» **Text zum Lesen**
= = = =

Die Mittel der Kommunikation

Sie sind heute allgegenwärtig: Kleine Ohrhörer, meist in Weiß oder Schwarz, signalisieren, dass der jeweilige Mensch gerade etwas hört oder telefoniert. In der Fahrradwelt etabliert sich derzeit eine Alternative, die nicht ganz so sehr ins Ohr geht.

Es ist ein durchaus seltener Vorgang, wenn in der Fahrradbranche eine neue Produktkategorie auftaucht. Etwas, was man vorher so noch nicht kannte. Genau das geschieht aber gerade: Die Rede ist von Kommunikationssystemen, Ohrhörern, die während des Radfahrens das Gespräch oder auch nur das Hören von Inhalten ermöglichen, ohne dass dabei das Verkehrsgeschehen akustisch ausgeblendet wird.
Diese Near-Ear-, Outer-Ear- oder Open-Ear-Kopfhörer genannten Lautsprecher und Mi­krofone sollen genau das leisten. Statt einem Stöpsel im Ohr hat man dann eine mehr oder weniger unauffällige Box am Ohr. Diese Kopfhörer gibt es zwar schon seit Längerem, aber jetzt haben die Hersteller offenbar gemeinsam die Fahrradwelt als noch unerschlossene Zielgruppe für sich entdeckt.
Die Vorteile sind schnell aufgezählt: Wer seit jeher mit dem Fremdkörpergefühl von normalen Ohrstöpseln hadert, bekommt nun eine angenehmer, jedenfalls nicht im Ohr zu tragende Alternative. Die Geräte sind meist über einen Bügel um das Ohr fixiert oder finden Platz am seitlichen Riemen des Helmes. Zudem versprechen die Hersteller, dass trotzdem niemand die eigenen Gespräche oder den ausgefallenen Musik- und Podcast-Geschmack mithören kann. Oft erlauben sie durch ihre Sport-Funktionalität die direkte Kommunikation mit den anderen in der Gruppe über größere Distanzen, ohne dass dafür ein eigener Telefontarif notwendig wäre. Natürlich können sie Telefongespräche über die Bluetooth-Anbindung zum eigenen Smartphone durchstellen. Die Geräusche durch Fahrtwind während der Kommunikation werden ausgefiltert, gleichzeitig wird der Ton über ausgefeilte Technik so gerichtet, dass er ohne größeren Qualitätsverlust auf dem Rad vernommen wird. Die oftmals beschworenen und befürchteten Hörschäden durch zu laute Ohrstöpsel sollen mit diesen Produkten ebenfalls vermieden werden können.

Die technischen Features von Near-Ear-Kopfhörern sind auf die Bedürfnisse von Radfahrern ausgerichtet.

= = = =

» **Bereitgestelltes Material**
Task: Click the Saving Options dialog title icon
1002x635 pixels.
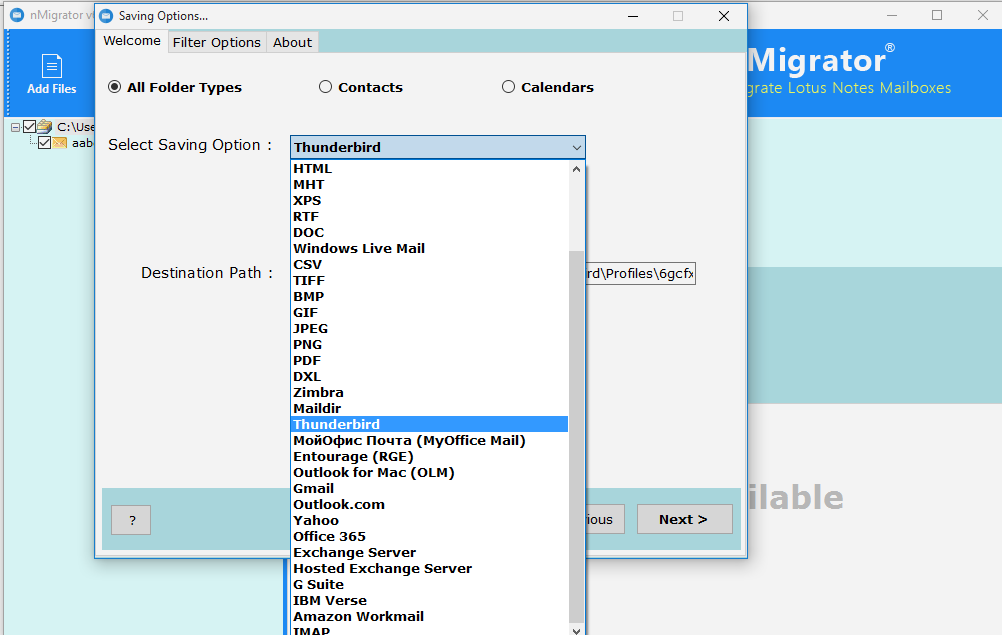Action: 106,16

= = = =

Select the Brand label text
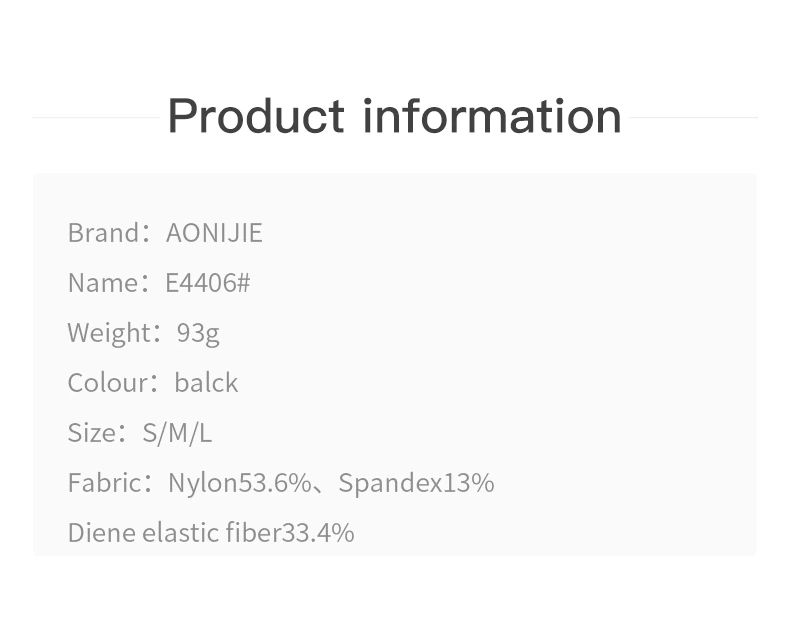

= = = =

Gib aus dem Text über Ohrhörer beim Radfahren die Stelle von „Diese Near-Ear-, Outer-Ear- oder“ bis „für sich entdeckt.“ wortgetreu wieder.

Diese Near-Ear-, Outer-Ear- oder Open-Ear-Kopfhörer genannten Lautsprecher und Mi­krofone sollen genau das leisten. Statt einem Stöpsel im Ohr hat man dann eine mehr oder weniger unauffällige Box am Ohr. Diese Kopfhörer gibt es zwar schon seit Längerem, aber jetzt haben die Hersteller offenbar gemeinsam die Fahrradwelt als noch unerschlossene Zielgruppe für sich entdeckt.